I am starting the program this August. If you guys have any questions about the application process let me know!

www.enricosilva.com


----------



## Chris W (Oct 15, 2019)

esilva21 said:


> I am starting the program this August. If you guys have any questions about the application process let me know!
> 
> www.enricosilva.com


How's it going at AFI?


----------



## esilva21 (Nov 23, 2019)

Chris W said:


> How's it going at AFI?


It’s going great! To anyone thinking of applying it is an absolutely crazy commitment. It really is 12 hour days, 7 days a week


----------



## Chris W (Nov 24, 2019)

esilva21 said:


> It’s going great! To anyone thinking of applying it is an absolutely crazy commitment. It really is 12 hour days, 7 days a week


Wow! Work? Class? I assume both? What's the split?


----------



## DennisZz (Nov 24, 2019)

I'm curious about your 'ten sixty' video. I've not finished it. The story must be very creative right?


----------



## chocol8mousse (Dec 8, 2019)

Even I wanted to know more about the Ten Sixty video. The ten shots being still images doesn't make sense for a video that is supposed to be a minute long.
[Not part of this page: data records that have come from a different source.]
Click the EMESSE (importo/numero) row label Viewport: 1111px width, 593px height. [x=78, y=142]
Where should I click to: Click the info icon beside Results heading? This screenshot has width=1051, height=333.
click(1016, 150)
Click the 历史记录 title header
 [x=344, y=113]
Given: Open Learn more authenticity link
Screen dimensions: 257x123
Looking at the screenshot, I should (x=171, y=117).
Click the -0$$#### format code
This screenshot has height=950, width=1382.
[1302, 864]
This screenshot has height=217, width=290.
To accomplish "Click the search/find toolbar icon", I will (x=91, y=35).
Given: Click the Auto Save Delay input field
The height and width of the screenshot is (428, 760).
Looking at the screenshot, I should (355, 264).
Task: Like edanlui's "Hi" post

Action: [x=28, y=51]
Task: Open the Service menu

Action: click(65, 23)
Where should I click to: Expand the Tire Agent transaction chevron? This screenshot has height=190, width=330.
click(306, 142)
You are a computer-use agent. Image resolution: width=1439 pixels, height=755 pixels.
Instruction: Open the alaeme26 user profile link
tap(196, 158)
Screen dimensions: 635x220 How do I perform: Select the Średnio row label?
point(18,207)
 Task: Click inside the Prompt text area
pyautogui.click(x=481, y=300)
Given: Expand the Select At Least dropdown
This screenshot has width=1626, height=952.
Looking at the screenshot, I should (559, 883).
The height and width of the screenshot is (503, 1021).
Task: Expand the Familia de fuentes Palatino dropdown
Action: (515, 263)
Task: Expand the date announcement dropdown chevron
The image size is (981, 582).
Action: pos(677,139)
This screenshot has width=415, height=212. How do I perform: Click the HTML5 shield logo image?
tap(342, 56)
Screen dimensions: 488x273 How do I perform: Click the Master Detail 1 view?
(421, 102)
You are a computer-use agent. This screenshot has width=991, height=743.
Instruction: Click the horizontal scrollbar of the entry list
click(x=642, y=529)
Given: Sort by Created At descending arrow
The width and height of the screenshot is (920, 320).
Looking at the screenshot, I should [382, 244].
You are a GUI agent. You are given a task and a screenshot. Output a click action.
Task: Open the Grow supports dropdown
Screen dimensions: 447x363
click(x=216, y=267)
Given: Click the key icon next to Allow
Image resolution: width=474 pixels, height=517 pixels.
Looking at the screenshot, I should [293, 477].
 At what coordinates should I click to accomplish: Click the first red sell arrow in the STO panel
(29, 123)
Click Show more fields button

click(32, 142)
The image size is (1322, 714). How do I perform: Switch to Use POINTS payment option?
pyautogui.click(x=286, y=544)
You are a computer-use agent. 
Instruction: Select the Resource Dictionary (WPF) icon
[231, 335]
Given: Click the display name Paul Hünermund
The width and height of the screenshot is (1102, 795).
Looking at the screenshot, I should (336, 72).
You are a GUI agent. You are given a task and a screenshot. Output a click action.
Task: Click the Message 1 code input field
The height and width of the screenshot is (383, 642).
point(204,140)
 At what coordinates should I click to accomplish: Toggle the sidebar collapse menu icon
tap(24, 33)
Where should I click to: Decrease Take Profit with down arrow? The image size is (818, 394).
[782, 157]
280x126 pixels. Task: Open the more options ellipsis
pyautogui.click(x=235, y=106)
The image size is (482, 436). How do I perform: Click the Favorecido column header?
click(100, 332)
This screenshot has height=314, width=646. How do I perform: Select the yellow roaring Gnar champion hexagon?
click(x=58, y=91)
But more so, how was the admission process for you as a whole? How was the interview for you?
Also, what are your peers like at college? Prior experience and enthusiasm wise? And is college just as you expected if not better? I like that it is rigorous, is it fulfilling every hope you had from it?


----------



## Laszlo (Aug 29, 2021)

esilva21 said:


> I am starting the program this August. If you guys have any questions about the application process let me know!
> 
> www.enricosilva.com


Hi. Do you know how many students shoot their projects on 16mm and 35mm?


----------